VLANs — Trivia & Interesting Facts¶
Surprising, historical, and little-known facts about Virtual LANs.
VLANs were invented because physical network changes required pulling new cables¶
Before VLANs, if a user moved from one department to another, a network technician had to physically re-cable their port to a different switch or hub segment. VLANs (standardized as IEEE 802.1Q in 1998) allowed logical network segmentation independent of physical topology. A port's VLAN membership could be changed with a single command, eliminating the need for physical re-cabling.
802.1Q adds only 4 bytes to an Ethernet frame¶
The 802.1Q VLAN tag inserts a 4-byte field between the source MAC address and the EtherType/Length field. This increases the maximum frame size from 1518 to 1522 bytes. The tag contains a 12-bit VLAN ID (values 0-4095), a 3-bit Priority Code Point (PCP) for QoS, and a 1-bit Drop Eligible Indicator (DEI). The 12-bit VLAN ID limits the number of VLANs to 4,094 (0 and 4095 are reserved), a constraint that drove the invention of VXLAN.
VLAN 1 is the default and the most dangerous VLAN in any network¶
On most switches, all ports start in VLAN 1, and many control plane protocols (CDP, VTP, STP BPDUs) use VLAN 1 by default. The "VLAN 1 best practice" is to never use VLAN 1 for user traffic — move all user ports to other VLANs and leave VLAN 1 empty (but you can't delete it). This advice exists because VLAN 1's special status makes it harder to secure and easier to accidentally leak traffic.
VLAN hopping is a real attack that exploits trunk ports¶
VLAN hopping attacks exploit switches configured with DTP (Dynamic Trunking Protocol). An attacker can negotiate a trunk link from an access port, gaining access to all VLANs. The double-tagging variant sends frames with two 802.1Q tags — the outer tag is stripped by the first switch, and the inner tag delivers the frame to a different VLAN. The fix is simple: disable DTP (switchport nonegotiate) and explicitly configure access vs. trunk on every port. Despite being known since the early 2000s, misconfigured DTP ports remain common.
Native VLAN mismatches cause silent traffic leaks¶
The native VLAN is the VLAN carried untagged on a trunk link. If one end of a trunk uses native VLAN 1 and the other uses native VLAN 10, untagged frames from one side arrive on the wrong VLAN on the other side. This creates a silent cross-VLAN leak that generates no errors or log messages. Cisco CDP will warn about native VLAN mismatches, but many operators disable CDP, missing the only automated detection.

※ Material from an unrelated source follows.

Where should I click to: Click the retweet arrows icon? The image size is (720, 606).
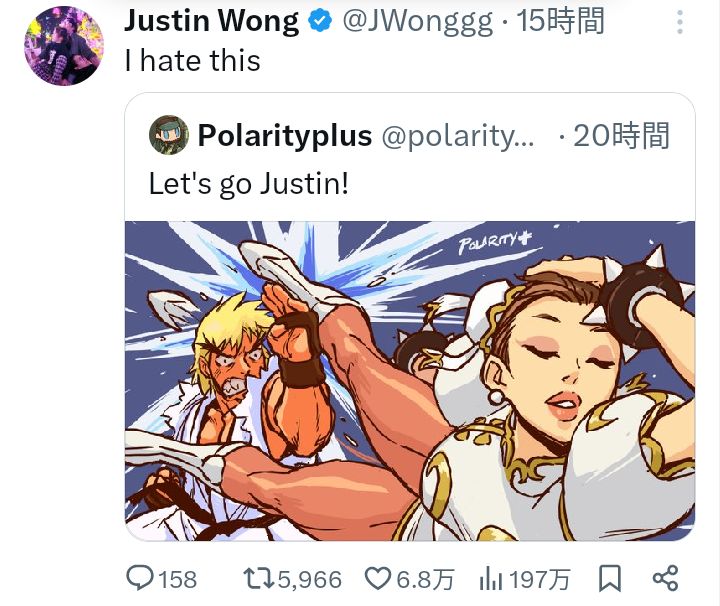point(259,578)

Private VLANs create isolation within a VLAN — VLANs within VLANs¶
Private VLANs (RFC 5517) divide a primary VLAN into isolated and community ports. Isolated ports cannot communicate with each other (only with the promiscuous port, typically the gateway), while community ports can talk within their community. This is used in DMZs, co-location facilities, and hotel networks where each customer needs network access but must be isolated from other customers — all within a single IP subnet.
Voice VLANs exist because IP phones need special treatment¶
Most enterprise switches support a "voice VLAN" feature that places IP phone traffic on a separate VLAN from computer traffic, even though both share the same physical port. The switch sends CDP or LLDP-MED messages to the phone telling it which VLAN to use. The phone tags its traffic with the voice VLAN, while the computer's traffic remains untagged on the data VLAN. This allows QoS prioritization of voice traffic without requiring separate physical cabling.
VTP (VLAN Trunking Protocol) has deleted entire networks¶
Cisco's VTP propagates VLAN configurations across switches automatically. In "server" mode, a single switch's VLAN database is pushed to all other switches. If a switch with a higher VTP revision number (and an empty VLAN database) is plugged into the network, it can overwrite every other switch's VLANs, instantly removing all VLAN assignments across the entire network. This failure mode is so infamous that many organizations disable VTP entirely and manage VLANs manually on each switch.
The 4,094 VLAN limit has shaped data center architecture for 25 years¶
The 12-bit VLAN ID field in 802.1Q supports 4,094 usable VLANs. This seemed generous in 1998 but became a critical constraint in multi-tenant cloud environments where each tenant might need multiple VLANs. The limit directly motivated the development of VXLAN (with its 24-bit VNI supporting 16 million segments), Q-in-Q (stacking 802.1Q tags), and ultimately the move away from VLAN-based segmentation in modern data centers.